A single number is the answer: the count of lines in the records that hold the word "computer".

*** INPUT RECORDS

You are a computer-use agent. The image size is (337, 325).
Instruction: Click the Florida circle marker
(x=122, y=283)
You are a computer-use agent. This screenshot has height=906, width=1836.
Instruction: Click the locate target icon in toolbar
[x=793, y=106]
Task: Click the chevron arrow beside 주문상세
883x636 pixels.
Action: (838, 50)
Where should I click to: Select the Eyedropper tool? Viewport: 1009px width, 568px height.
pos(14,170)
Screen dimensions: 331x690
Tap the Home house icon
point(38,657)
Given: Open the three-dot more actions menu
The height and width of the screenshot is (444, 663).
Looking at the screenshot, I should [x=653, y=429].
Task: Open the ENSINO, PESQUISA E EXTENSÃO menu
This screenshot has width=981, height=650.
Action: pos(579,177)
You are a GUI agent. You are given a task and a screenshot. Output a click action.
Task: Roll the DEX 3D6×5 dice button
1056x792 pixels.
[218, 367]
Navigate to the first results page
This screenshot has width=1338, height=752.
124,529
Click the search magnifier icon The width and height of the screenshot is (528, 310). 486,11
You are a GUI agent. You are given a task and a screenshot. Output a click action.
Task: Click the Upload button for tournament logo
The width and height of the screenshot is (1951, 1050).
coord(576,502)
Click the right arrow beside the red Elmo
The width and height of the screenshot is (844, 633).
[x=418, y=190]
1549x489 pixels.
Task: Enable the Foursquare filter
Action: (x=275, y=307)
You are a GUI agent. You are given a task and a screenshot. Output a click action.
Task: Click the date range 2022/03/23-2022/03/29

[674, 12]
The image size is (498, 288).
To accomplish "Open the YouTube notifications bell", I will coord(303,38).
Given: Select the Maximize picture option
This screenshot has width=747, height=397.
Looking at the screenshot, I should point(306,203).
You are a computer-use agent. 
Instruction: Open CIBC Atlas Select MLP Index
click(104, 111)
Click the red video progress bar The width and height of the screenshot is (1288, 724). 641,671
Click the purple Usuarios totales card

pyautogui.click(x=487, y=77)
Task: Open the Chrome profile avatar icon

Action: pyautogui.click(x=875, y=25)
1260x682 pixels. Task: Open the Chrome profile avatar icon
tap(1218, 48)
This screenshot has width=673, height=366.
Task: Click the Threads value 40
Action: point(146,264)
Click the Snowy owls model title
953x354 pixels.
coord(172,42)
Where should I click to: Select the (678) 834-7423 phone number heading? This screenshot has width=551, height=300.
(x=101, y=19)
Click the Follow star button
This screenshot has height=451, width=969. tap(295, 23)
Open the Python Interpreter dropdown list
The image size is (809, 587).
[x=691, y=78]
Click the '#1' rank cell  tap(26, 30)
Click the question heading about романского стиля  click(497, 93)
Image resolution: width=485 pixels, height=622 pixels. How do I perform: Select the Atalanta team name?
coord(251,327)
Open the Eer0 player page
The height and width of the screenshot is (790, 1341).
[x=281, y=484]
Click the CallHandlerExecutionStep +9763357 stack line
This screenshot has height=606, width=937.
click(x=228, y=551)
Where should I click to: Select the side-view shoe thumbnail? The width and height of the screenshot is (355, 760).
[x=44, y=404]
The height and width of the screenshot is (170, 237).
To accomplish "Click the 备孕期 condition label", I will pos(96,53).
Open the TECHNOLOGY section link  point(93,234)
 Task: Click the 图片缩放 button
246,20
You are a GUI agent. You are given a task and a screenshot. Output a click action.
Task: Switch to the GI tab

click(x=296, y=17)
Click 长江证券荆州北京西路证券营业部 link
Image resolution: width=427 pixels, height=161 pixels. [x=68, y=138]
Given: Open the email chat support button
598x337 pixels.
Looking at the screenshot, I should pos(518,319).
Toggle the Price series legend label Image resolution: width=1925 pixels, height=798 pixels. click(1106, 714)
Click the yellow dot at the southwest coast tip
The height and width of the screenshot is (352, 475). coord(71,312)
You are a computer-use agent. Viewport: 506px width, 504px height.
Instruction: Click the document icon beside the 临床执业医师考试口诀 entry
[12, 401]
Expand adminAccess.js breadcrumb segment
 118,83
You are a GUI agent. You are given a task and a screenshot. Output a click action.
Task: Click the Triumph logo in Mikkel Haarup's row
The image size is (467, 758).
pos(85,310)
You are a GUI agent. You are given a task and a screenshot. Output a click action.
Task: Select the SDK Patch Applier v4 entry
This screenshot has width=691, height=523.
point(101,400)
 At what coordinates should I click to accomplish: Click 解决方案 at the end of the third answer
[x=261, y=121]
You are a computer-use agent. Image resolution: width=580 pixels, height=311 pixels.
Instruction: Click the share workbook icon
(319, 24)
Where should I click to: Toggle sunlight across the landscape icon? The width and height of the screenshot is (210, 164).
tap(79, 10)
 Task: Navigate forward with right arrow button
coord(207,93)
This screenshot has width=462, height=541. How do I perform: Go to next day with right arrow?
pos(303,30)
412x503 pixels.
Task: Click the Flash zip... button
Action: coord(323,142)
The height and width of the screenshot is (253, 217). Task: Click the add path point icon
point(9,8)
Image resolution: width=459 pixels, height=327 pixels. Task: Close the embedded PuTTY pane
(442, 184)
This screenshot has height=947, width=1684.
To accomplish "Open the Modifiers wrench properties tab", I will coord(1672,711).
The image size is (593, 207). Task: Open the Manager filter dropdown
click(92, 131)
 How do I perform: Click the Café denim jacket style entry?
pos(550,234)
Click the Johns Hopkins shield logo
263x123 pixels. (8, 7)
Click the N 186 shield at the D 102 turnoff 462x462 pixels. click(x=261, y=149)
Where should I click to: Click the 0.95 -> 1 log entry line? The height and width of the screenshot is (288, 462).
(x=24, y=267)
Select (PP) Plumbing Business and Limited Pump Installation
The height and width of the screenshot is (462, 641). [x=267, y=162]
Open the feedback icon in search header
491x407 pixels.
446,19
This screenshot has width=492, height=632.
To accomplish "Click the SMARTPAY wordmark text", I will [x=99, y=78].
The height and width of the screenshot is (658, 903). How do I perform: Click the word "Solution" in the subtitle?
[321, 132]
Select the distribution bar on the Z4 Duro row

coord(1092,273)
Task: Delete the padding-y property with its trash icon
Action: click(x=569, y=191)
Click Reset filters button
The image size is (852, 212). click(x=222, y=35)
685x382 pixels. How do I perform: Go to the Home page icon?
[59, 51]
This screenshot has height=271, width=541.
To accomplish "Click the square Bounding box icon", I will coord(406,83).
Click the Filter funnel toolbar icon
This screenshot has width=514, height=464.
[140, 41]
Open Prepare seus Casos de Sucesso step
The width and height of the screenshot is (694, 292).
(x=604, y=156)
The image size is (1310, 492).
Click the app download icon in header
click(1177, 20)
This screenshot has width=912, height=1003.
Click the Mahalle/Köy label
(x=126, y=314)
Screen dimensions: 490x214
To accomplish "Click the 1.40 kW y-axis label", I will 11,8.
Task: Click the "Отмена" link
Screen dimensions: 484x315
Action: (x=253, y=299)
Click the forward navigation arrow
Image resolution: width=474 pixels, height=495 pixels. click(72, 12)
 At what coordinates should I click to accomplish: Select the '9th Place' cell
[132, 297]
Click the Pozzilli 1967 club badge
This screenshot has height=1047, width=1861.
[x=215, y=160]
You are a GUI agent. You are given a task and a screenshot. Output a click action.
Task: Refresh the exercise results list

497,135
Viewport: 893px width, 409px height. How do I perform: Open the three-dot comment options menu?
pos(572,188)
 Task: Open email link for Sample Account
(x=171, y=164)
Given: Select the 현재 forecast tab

******

WRITTEN SOLUTION:
5